───── Available data ─────
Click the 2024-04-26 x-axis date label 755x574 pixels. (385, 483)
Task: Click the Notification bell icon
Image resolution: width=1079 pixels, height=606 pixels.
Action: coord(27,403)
─────
───── Available data ─────
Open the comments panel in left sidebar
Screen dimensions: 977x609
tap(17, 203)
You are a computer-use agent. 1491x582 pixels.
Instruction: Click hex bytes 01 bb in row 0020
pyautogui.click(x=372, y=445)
─────
───── Available data ─────
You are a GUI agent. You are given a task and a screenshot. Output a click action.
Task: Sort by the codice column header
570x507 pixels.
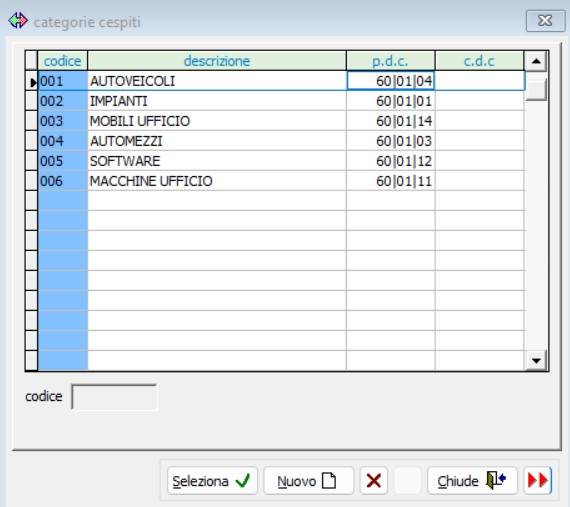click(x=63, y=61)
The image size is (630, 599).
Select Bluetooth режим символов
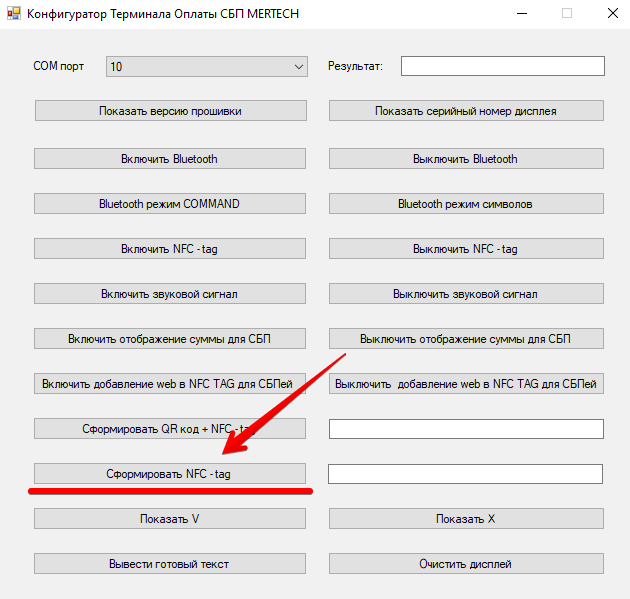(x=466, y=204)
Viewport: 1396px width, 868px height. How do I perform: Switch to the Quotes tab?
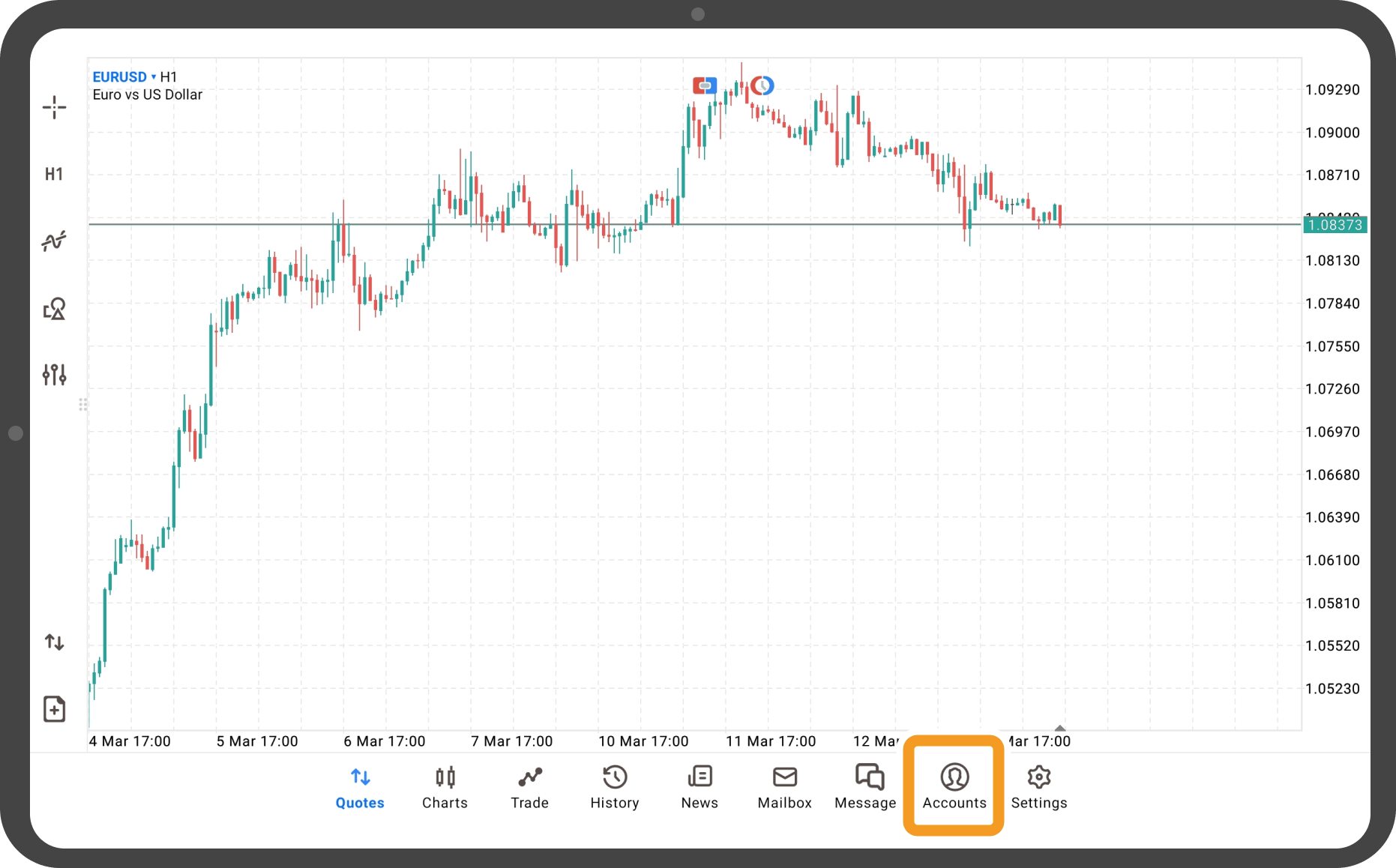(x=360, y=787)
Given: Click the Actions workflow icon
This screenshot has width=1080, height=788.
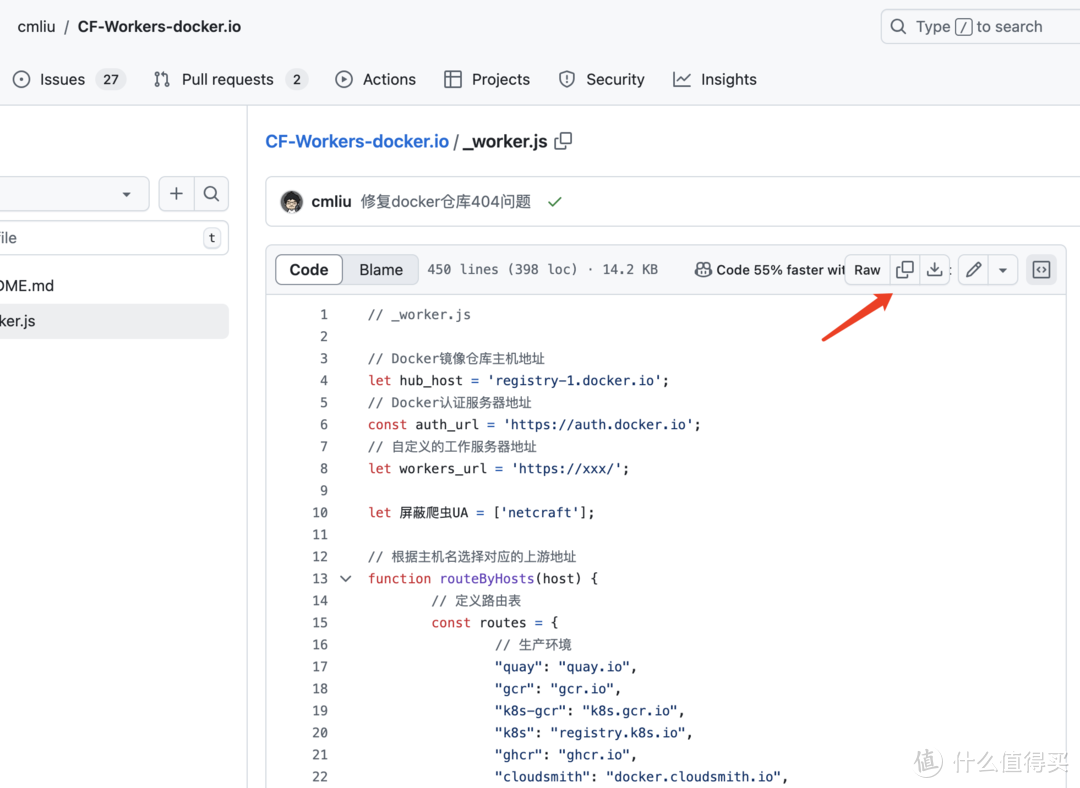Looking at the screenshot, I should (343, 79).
─────
**Exercise objective**
Only the lines containing "agent" are needed; copy each of them from the data.

**Your solution**
You are a computer-use agent. 1491x582 pixels.
You are a GUI agent. You are given a task and a screenshot. Output a click action.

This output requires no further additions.